Dvora Waysman is an Australian-born writer living in Jerusalem for 37 years. She is the author of 11 books. Her latest novel, In A Good Pasture (Mazo), is available from Amazon and Barnes & Noble. She can be contacted at email@example.com.
So many of Judaism’s festivals are marked by solemnity, but Tu b’Shevat enhances our calendar with a delightful holiday that everyone can enjoy.
Tu b’Shevat (15th of Shevat), which this year falls on February 9, is the best known of the four “natural” New Years mentioned in the Mishnah. It is believed that this is when the sap begins to rise in Israel’s fruit trees. The others are: the New Year “for kings and the seasonal feasts,” observed on the first day of Nissan; the New Year “for tithing cattle” on the first day of Elul; and the New Year “for reckoning seven-year cycles and 50-year jubilees” on the first day of Tishrei.
Tu b’Shevat signals that winter is over and the trees’ boughs, which have been bare and skeletal, begin to bud. They put on new green leaves like lace, and reddish leaflets burst forth. The first tree to blossom is the almond. Soon the fields will be dotted with red anemones, yellow tulips and broom bushes starred with flowers.
The New Year of the Trees once was celebrated on the first day of Shevat, but Rabbi Hillel (30 BCE-10 CE) noted that the sap in the fruit trees rose with the full moon on the 15th of the month.
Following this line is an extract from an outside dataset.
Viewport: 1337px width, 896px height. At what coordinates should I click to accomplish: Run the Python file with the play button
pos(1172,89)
During Israel’s winter, the fruit trees are dormant. The wet and cold weather prevents them from absorbing the nutrients in the soil. But, as it is written, from Tu b’Shevat onward, “Till this day they live off the water of the past year; from this day on, they live off the water of this year” (Jerusalem Talmud Rosh Hashanah1:2).
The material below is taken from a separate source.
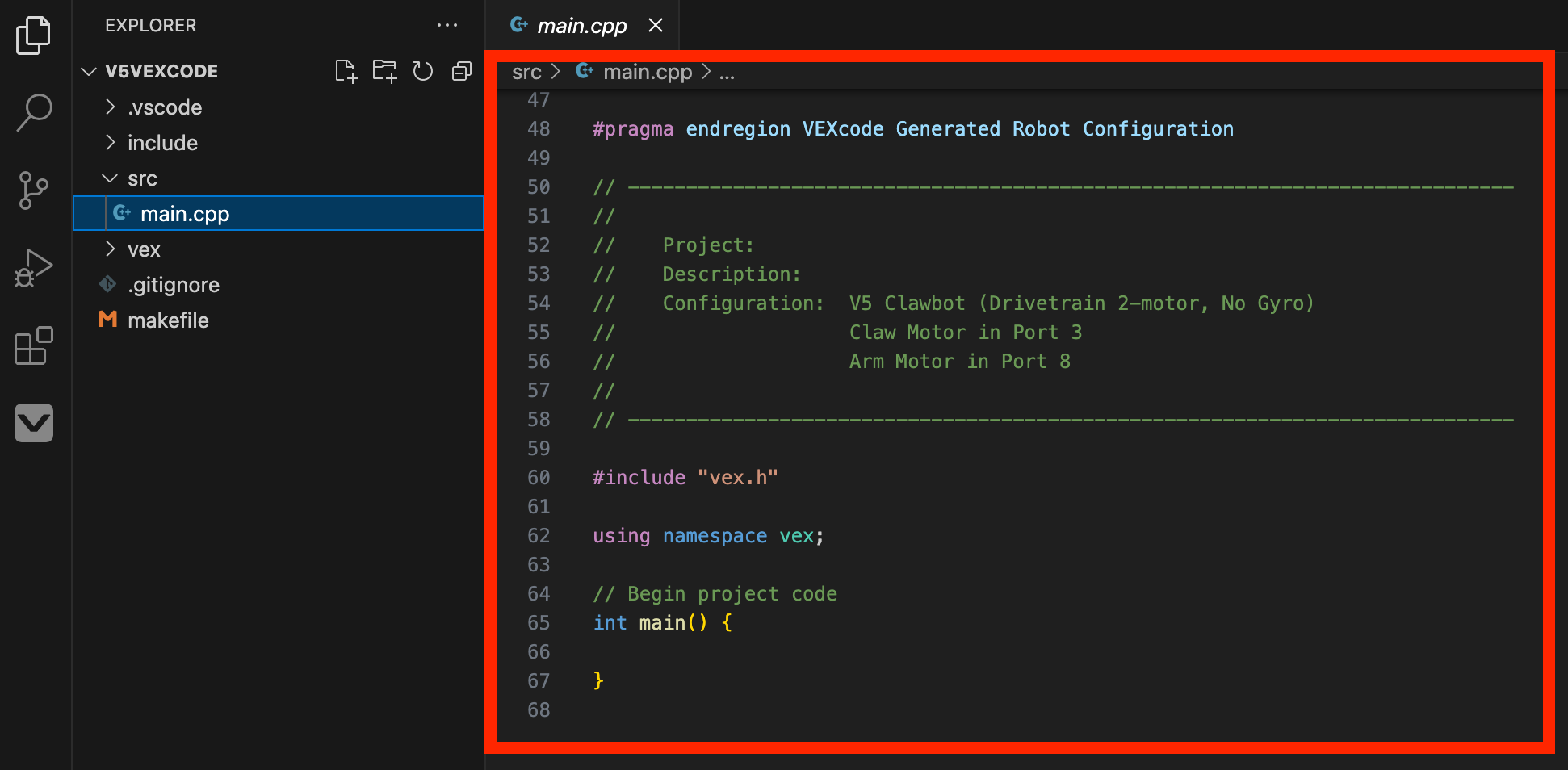Open Explorer section more actions menu

(447, 25)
Trees were once sacred to many people. Pagans believed that gods inhabited them and took their forms. They were a tender life form, which cooled, sheltered and calmed. It is easy to understand reverence for the beauty and dignity of trees, but only Judaism has a new year for them.
In the Land of Israel’s earliest times Tu b’Shevat was important in agricultural life, marking the date from which to count the age of the tree for reasons of tithe or taxes, and indicating the maturation of the fruit that even today cannot be eaten until the fourth year.
Outside of Israel it is a minor holiday and there are not even any special prayers. But in Israel, where Jews have returned to the soil in kibbutzim and moshavim, it is again significant. It is a lovely time, when the sun’s strength increases and white blossoming almond trees seem to promise warm summer weather.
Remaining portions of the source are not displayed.